I've been looking back over this thread to see what I've covered and what I've missed. There are volumes that could be written, but even I'd be bored with them.

The thumbnail sketch of it is that everything that could fight Jason on this build, fought Jason on this build. The case was built three different times for three different cams (it's all back there, if you can wade through it). Everything was complicated by COVID,and the supply-chain issues that attended it. Getting a proper cam took the entire summer-- all freaking summer (!) to get the right thing.

The heads fought as well. There was a time when Jason asked me if I wanted to check the flow delta between the untouched heads, and with the work we were doing. Honestly at that point, it seemed silly-- an extra bunch of work to prove what? Regardless of if we had made the situation better, worse, or done nothing at all-- what was done was done. I didn't want to take the time to quantify it for curiosity's sake.

In the end, with the cam fiasco (all my fault for "solving" a problem by making a ton more work), we could have done it... assuming we had a set of untouched Panchitos to compare mine with. At the time, all of the focus was on getting a properly made cam from Web. Jason had 6 months of machine work piling up, and I didn't want to send him on another goose-chase to give me numbers that would only be useful to .001% of the guys buying Panchitos. They are great heads, right out of the box-- only an idiot would pay somebody to clean up the ports and put beehives in them.

Regardless, we really did almost nothing to the ports-- as Jason was as concerned as I was about not taking off any extra material. We really just smoothed the transitions in the bowl and cleaned up the casting. I doubt we did much of anything actually, but it makes me feel better to have spent a bunch more money on them.

I could not be happier with Jason and @Vintage Volks. It's been a long, long road, and one that I'm sure will give Jason some pause the next time he takes on "custom" work for an OCD guy trying to go down a road nobody else is taking. From a business standpoint, it's suicide-- custom work is where time goes to die.

The engine is on a pallet and in the possession of UPS freight. Hopefully, it's headed for me, but given my experience with all manner of freight and supply-chain issues this year-- I'll be able to breathe again when I see it in my garage.

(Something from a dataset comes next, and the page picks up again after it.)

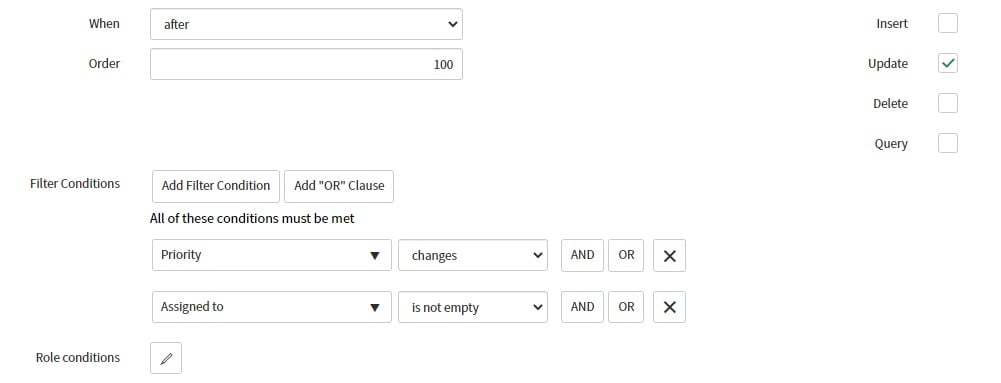Image resolution: width=1001 pixels, height=383 pixels.
Task: Click AND on the Assigned to row
Action: 582,307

Once I have it, I'm by no means done. I'm planning on doing crank-fire ignition, and with a mouth-breathing knuckle-dragger stuck in 1979 doing the work-- it should take all winter to get the engine in the car.

More exciting details to follow, as they develop.

Last edited by Stan Galat

Thanks Stan.  I’ve read the common wisdom with the Panchito head is you can easily do more bad than good working on the ports.  I do like Dan’s theory on the beehives, and they do look like a worthwhile upgrade. The valve stem seals certainly can’t hurt.  I’m leaning towards a pair of panchito’s in lieu of a bigger head for the simple fact of their outstanding cooling  ability.  I’m on the list for a TF-1 case from Todd when he does his next batch as he is currently out and is moving his shop to Montana. 86 x 92 thick wall cylinders  topped with Panchitos should make a nice combination.

The engine arrived at one of my customers' truck dock today. The crate was (of course) damaged in transit.

I unpacked everything tonight, and it all looks OK. I spent the evening trimming down the big-beef manifolds so that I don't need to cut so much of the new DTM. I hope to bring the bus over from the work-shop, so everything can be in one place.

I've got all winter to play musical motors.